One class of alternative approaches includes a pre-smoothing step prior to model estimation, meaning that each functional observation is smoothed and the resulting smooth curve is then treated as the functional observation (see, e.g., Ramsay and Silverman, 2005). The disadvantage is that the measurement error removed by the smoothing step is not taken into account in subsequent inference. On the plus side, this can allow for more efficient estimation as the smooth curve can then be represented compactly by the vector of spline coefficients yielding the smoothed curve. The R package fda is publicly available (Ramsay et al., 2014) and implements simple linear models for functional responses.

An overview of nonparametric methods and their applications is provided in Ferraty and Vieu (2006). Their regression approaches are usually based on kernel methods and are able to model highly nonlinear associations. However, the methods mostly cover only univariate models with a single covariate. Febrero-Bande et al. (2012) introduce the R package fda.usc which implements a subset of these methods and related extensions.

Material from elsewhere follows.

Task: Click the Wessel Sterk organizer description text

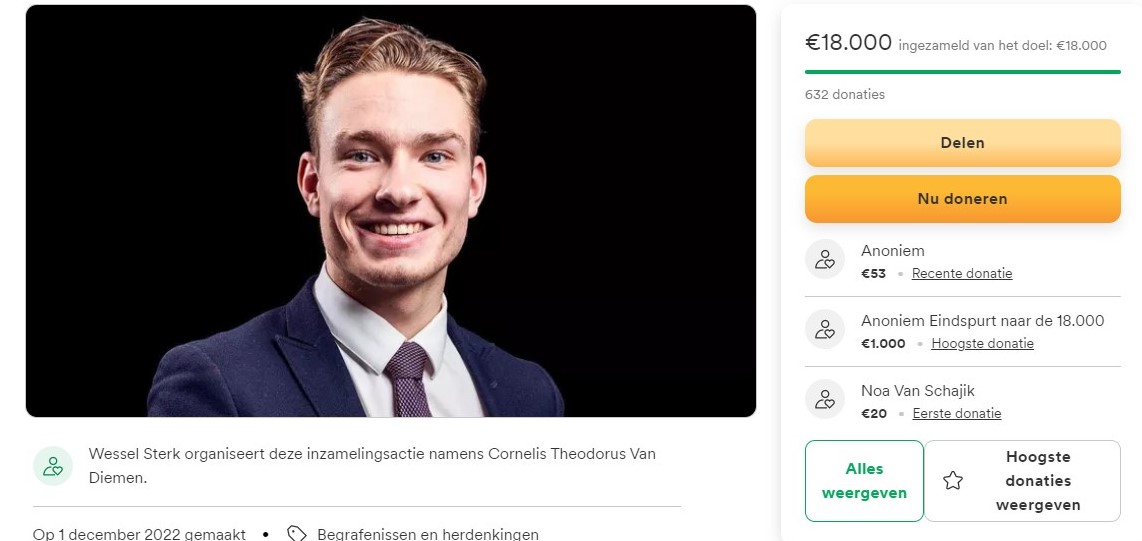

The componentwise gradient boosting framework of Brockhaus et al. (2016b) is spline based and extremely versatile. With boosting being a popular, very efficient yet very powerful estimation technique, it represents a neat alternative to the standard regression approach. The advantages are most noticeable when working with very high-dimensional data requiring an efficient estimation technique or when dealing with data situations with more parameters than observations, as such settings remain computationally feasible using a boosting approach. Also, the boosting approach automatically performs variable selection. However, uncertainty quantification for boosting is currently only possible using computationally expensive resampling techniques like bootstrapping (Hastie et al., 2009). The method is implemented in the R package FDboost (Brockhaus, 2016). Recently, this approach has also been extended to model the variance of functional responses conditional on covariates (Brockhaus et al., 2016a), using techniques developed in the literature on generalized additive models for location, scale and shape (GAMLSS; Mayr et al., 2012). More general details on boosting and GAMLSS can be found in the tutorials by Mayr and Hofner (2018) and Stasinopoulos et al. (2018), respectively, which are also part of this special issue.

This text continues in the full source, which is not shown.